Columbus Indiana Philharmonic

Saint-Saëns – Danse Macabre

Saint-Saëns – Danse Macabre

By the time he reached his 20th birthday, Camille Saint-Saëns was already known internationally as a composer and pianist to be reckoned with. Not only was he a precocious talent, but during the first half of his 84-year life he was also a champion of new musical forms. A friend and disciple of Franz Liszt — whose first piano concerto we will hear later on this program — Saint-Saëns adapted many of the Hungarian trailblazer’s new ideas to his own compositional voice. One such innovation was the symphonic poem — a form in which musical ideas followed a narrative, emotional structure rather than traditional patterned musical constructs.

Between his mid-30s and mid-40s, Saint-Saëns penned four symphonic poems. The third of these, written in 1874, would become the most famous: the short, lively “Danse Macabre.” In this case, the composer was working from an actual poem, by Henri Cazalis.

Danse Macabre (Dance of Death) by Henri Cazalis.

Zig, zig, zig, Death in cadence,
Striking with his heel a tomb,
Death at midnight plays a dance-tune,
Zig, zig, zig, on his violin.

The winter wind blows and the night is dark;
Moans are heard in the linden-trees.
Through the gloom, white skeletons pass,
Running and leaping in their shrouds.

Zig, zig, zig, each one is frisking.
The bones of the dancers are heard to crack-
But hist! of a sudden they quit the round,
They push forward, they fly; the cock has crowed.

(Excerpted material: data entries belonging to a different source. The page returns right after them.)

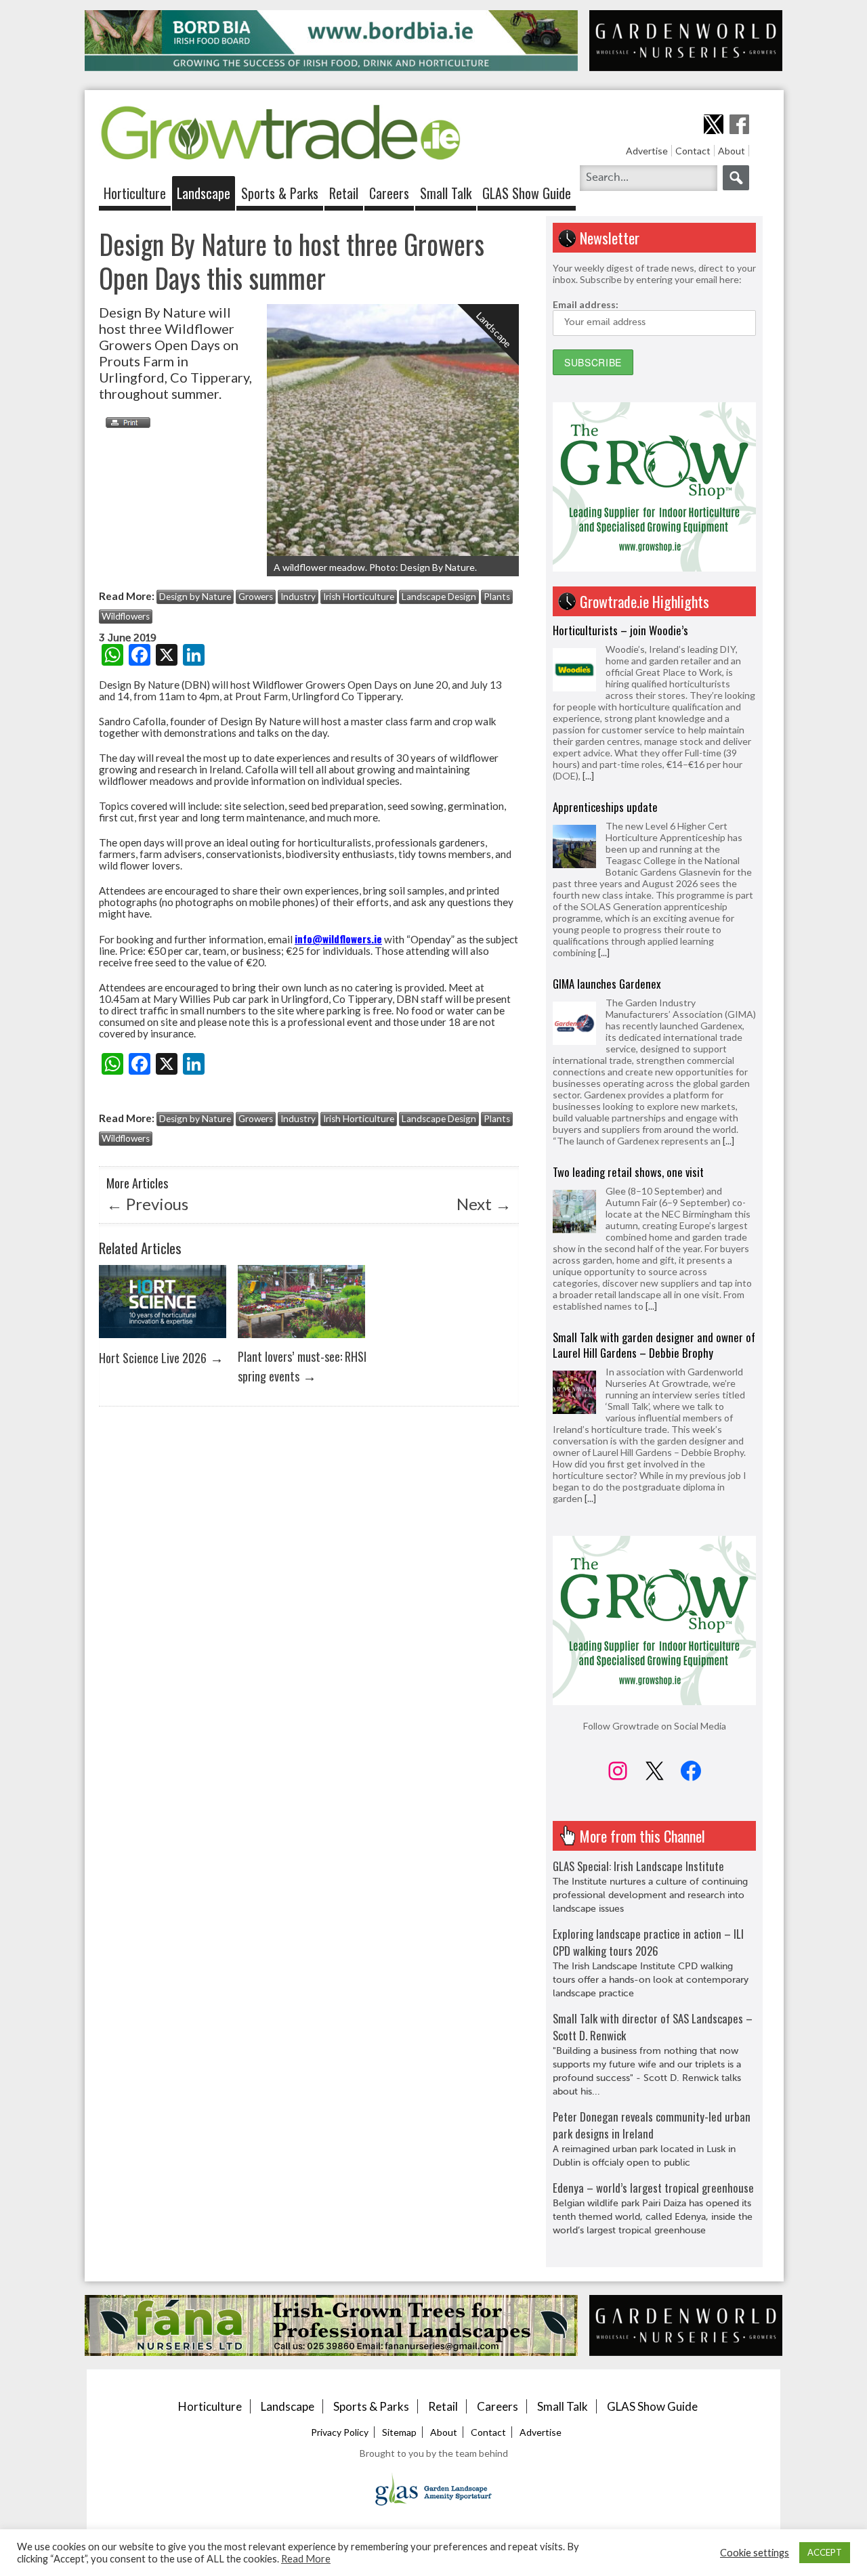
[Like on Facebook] (739, 124)
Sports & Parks (279, 193)
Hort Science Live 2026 (153, 1357)
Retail (343, 193)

So effectively did the composer capture the rattle of bones and devilish playfulness of the poem, that “Danse Macabre” was initially rejected by the public as too dark and demonic. But time would prove such criticism laughable; “Danse Macabre” has since become the composer’s most-performed work.

David Bowden writes:

In Saint-Saëns’ evocative setting, the solo violin represents the devil who is playing his fiddle for the dance. In an inside musical joke, the violin top string is purposely mistuned down a half step to a tritone, also known as the “devil’s interval,” as a part of the soloist’s challenge. This means that the soloist has to re-finger all of the notes on that string. So, in today’s performance, our Concertmaster is the “devil-du-jour!”

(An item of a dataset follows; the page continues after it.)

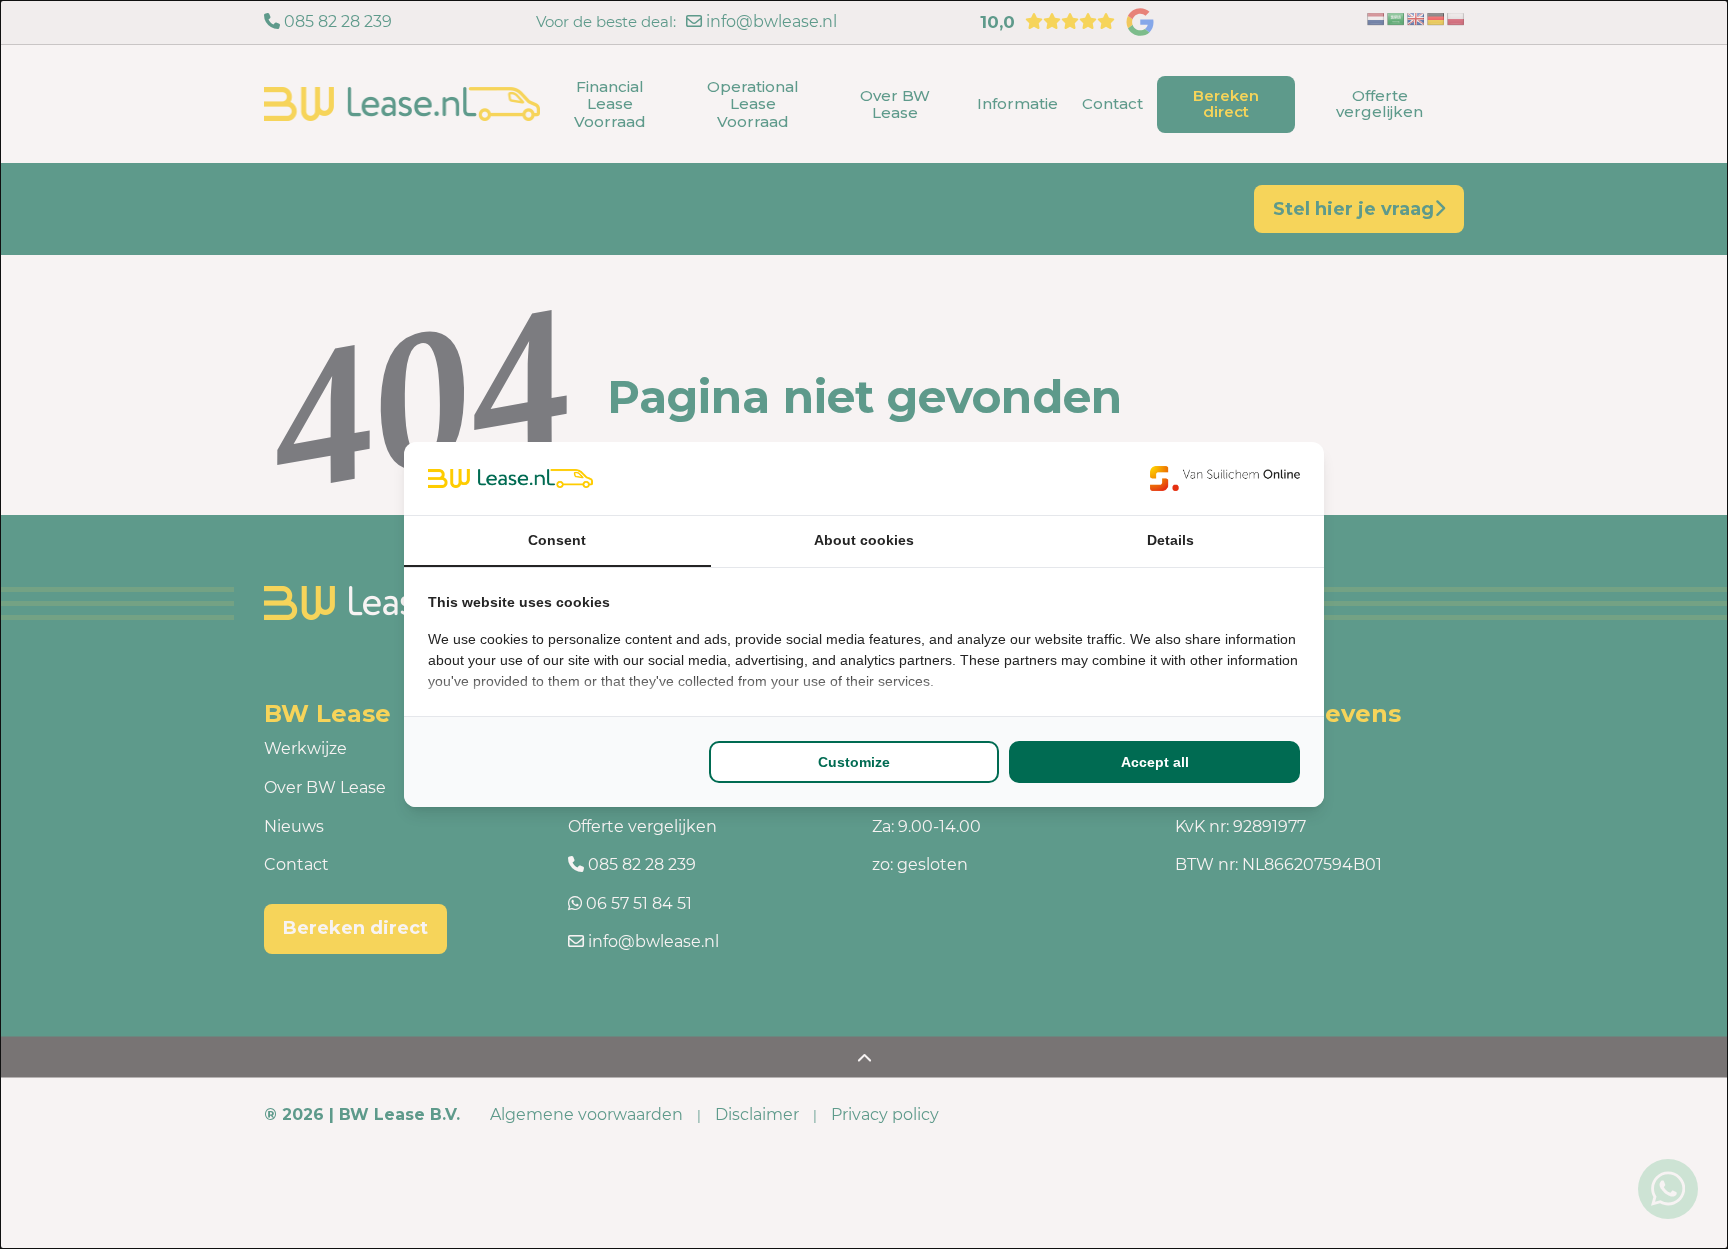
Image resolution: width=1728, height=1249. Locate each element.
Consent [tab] (557, 540)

The dance begins at the stroke of midnight (perhaps Halloween) in a graveyard. Listen for the 12 strokes of the distant bell quietly tolling in the harp right at the beginning. The skeletal dancers are represented by the xylophone’s brittle, bony sounds as they mimic back to the violin a response to his theme. Soon the skeletons arise from their graves and begin dancing to the devil’s unearthly tune. The skeletal dancers are represented by the xylophone’s brittle, bony sounds as they mimic back to the violin a response to his theme. (By the way, this xylophone lick is taken and parodied by Saint-Saëns in his brilliant and musically hilarious “Carnival of the Animals” to represent fossils). The knowledgeable and keen-eared listener may be able to hear the “dies irae” chant (a melody from the traditional requiem about the “Day of Wrath” that has often been used in musical personifications of “Death”) lightheartedly played in the woodwinds and harp about two and a half minutes into the piece in a major key. They are having fun dancing!

The devil does his work and the frenetic and frenzied dancing goes faster and faster until it stops abruptly and we hear a rooster crow (listen for the oboe). The night is almost over; dawn is arriving and all scurry back into the depths away from the coming light of the sun while the devil mournfully finishes his tune and slinks away.